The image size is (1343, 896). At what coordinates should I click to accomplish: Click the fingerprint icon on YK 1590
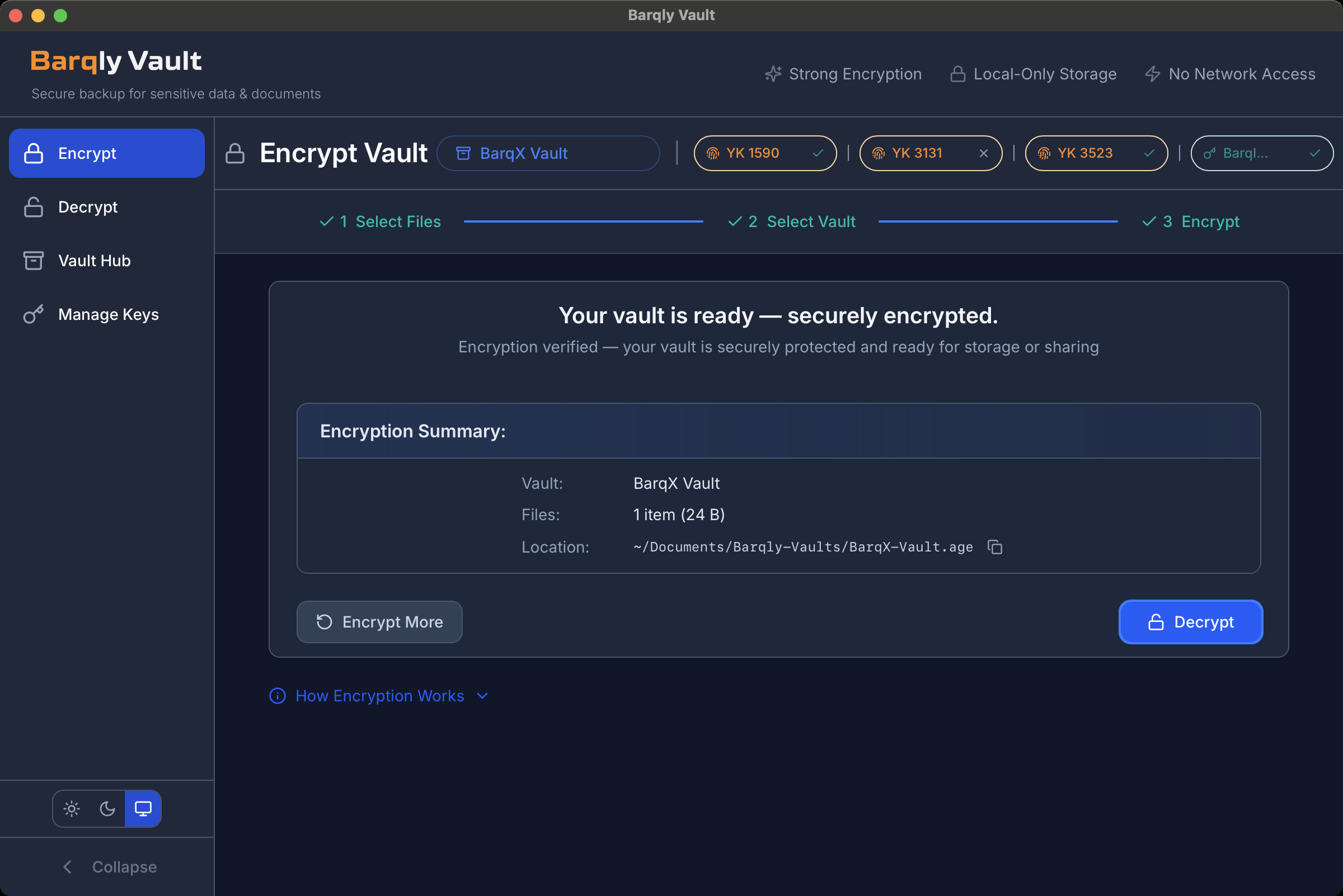(712, 153)
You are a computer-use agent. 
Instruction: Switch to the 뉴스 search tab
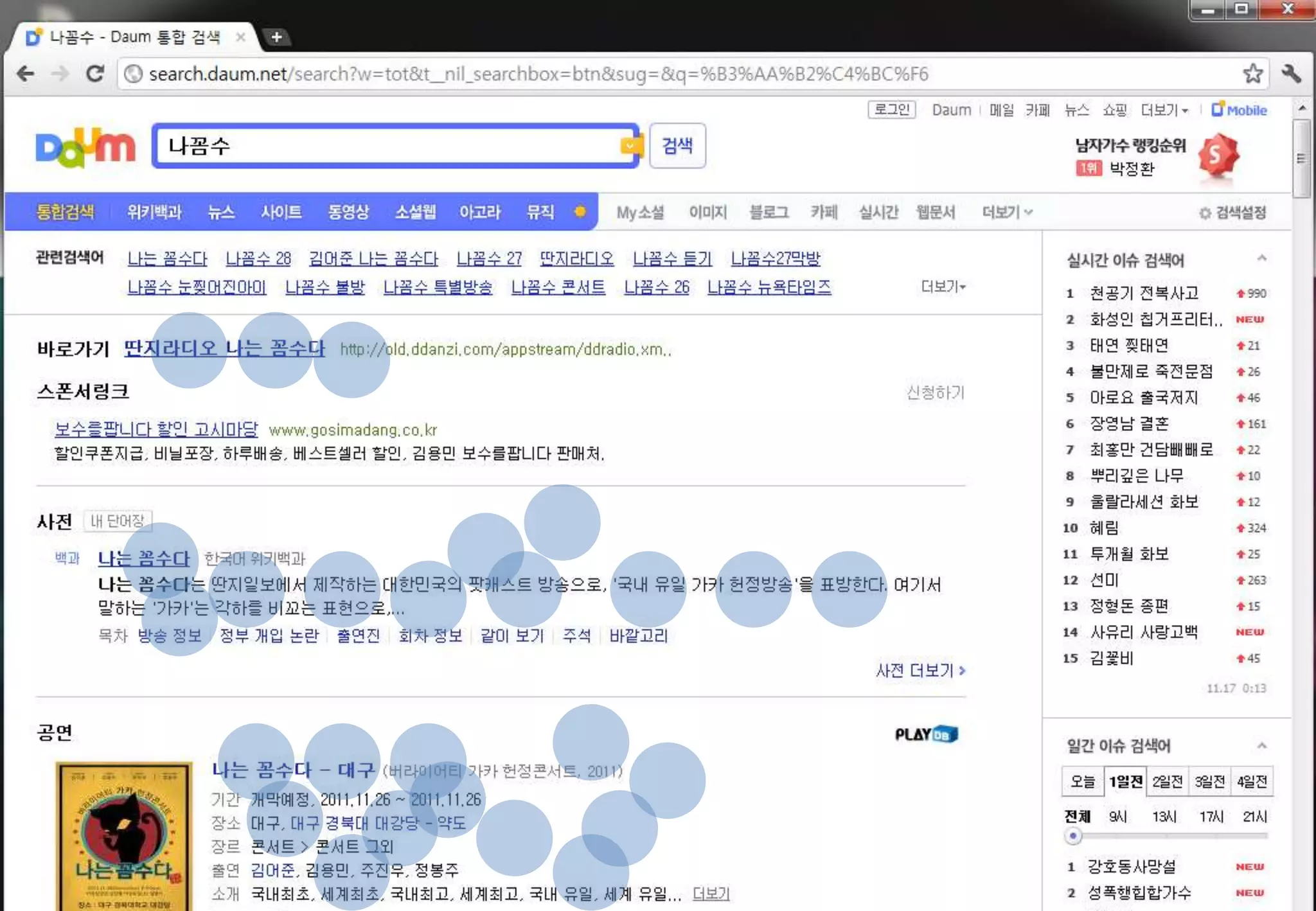[x=220, y=212]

*WORK TO BE COMPLETED*
Please edit the data above, changing "fingerprint icon" to "fingerprint button" and leaving everything else unchanged. Omit the pictures from your answer.

*RESULT OF THE TASK*
The image size is (1343, 896). At what coordinates should I click to accomplish: Click the fingerprint button on YK 1590
(712, 153)
You are a computer-use agent. 
Instruction: Switch to the 뉴스 search tab
[x=220, y=212]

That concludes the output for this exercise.